James Lee Stanley
The Apocaloptimist is James Lee Stanley’s 27th release. He has been a steadily prolific artist for a long time, and I always look forward to his new work. This is one of his best, and most polished, efforts.
The title is of course a word James Lee has coined out of his dismay at the directions the world keeps moving in combined with his innate hope good results will somehow prevail. He has sequenced the album to tell a story larger than the individual songs.
“Living the Party Life” captured the feeling of dancing in the face of all ill. (“What do wee do when we win? We Party/What do we do when we lose? Party harder.”) “Gypsies in the Hallway” is sung from the safe zone in one’s home dreading the dangers outside. Paul Barrere adds a wonderful slide part here. “Last Call” is a snapshot of sweet times at nights’ ends. There is a delicious take of the Beatles’ “Drive My Car” that in no way mimics the original and soars on a gorgeous Corky Siegel harmonica solo. “Here We Have My Father” is a loving portrati and missive of thanks to family members. James Lee notes the guitar part here is informed by the Beatles’ “Blackbird.”

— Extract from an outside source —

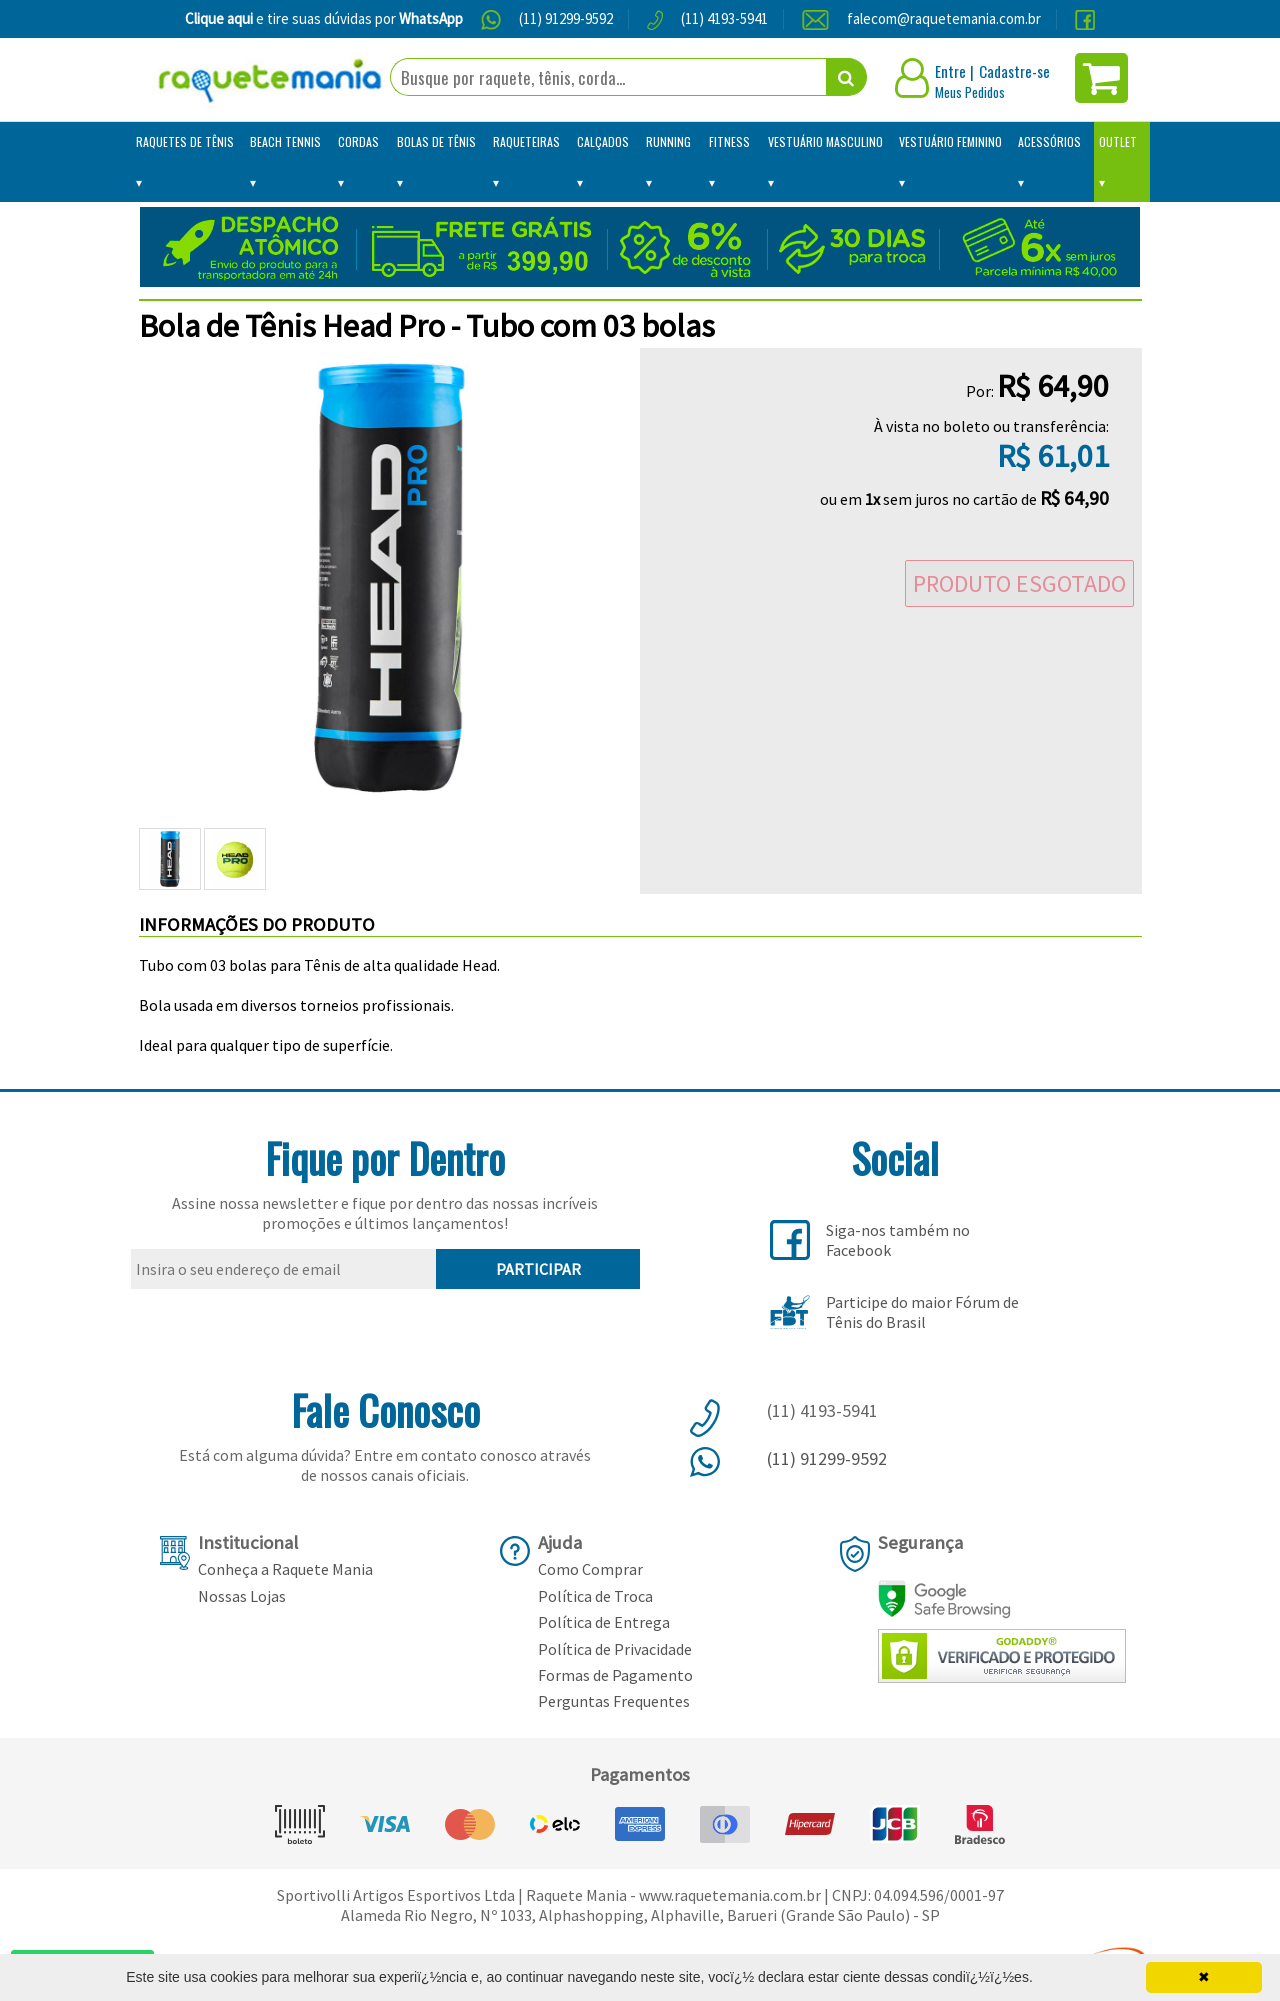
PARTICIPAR (538, 1269)
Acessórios (1049, 141)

“Highway 23″ features Lawrence Juber on second guitar as it limns those never ending inner decisions about direction. Siegel again spices up the meditative instrumental “Etude in E Minor.” James Lee says the passing of his friend Davy Jones from the Monkees triggered “When You Get Right Down to It.” “Last All Night” touches on fleeting joys with some sweet jazzy guitar by James Hurley. “Any Other Way” is a gift to his wife Evaline. “Twinkle in Your Eyer” is sweet but heartbreaking as a snapshot of a loved one slipping away due to Alzheimer’s. The finale “Lullabye (for Chloe)” is the perfect closer, a peaceful moment in a safe place.
The accompaniment throughout the album is just lovely, as bassist Chad Watson and percussionist Washington Tahr add immeasurably. And James Lee himself gives heartfelt and classy performances. Simply beautiful work, beautifully produced end to end.
I have known and treasured James Lee Stanley’s work for a long, long time, and yet this new release feels like something extra special. The Apocaloptimist is one to treasure.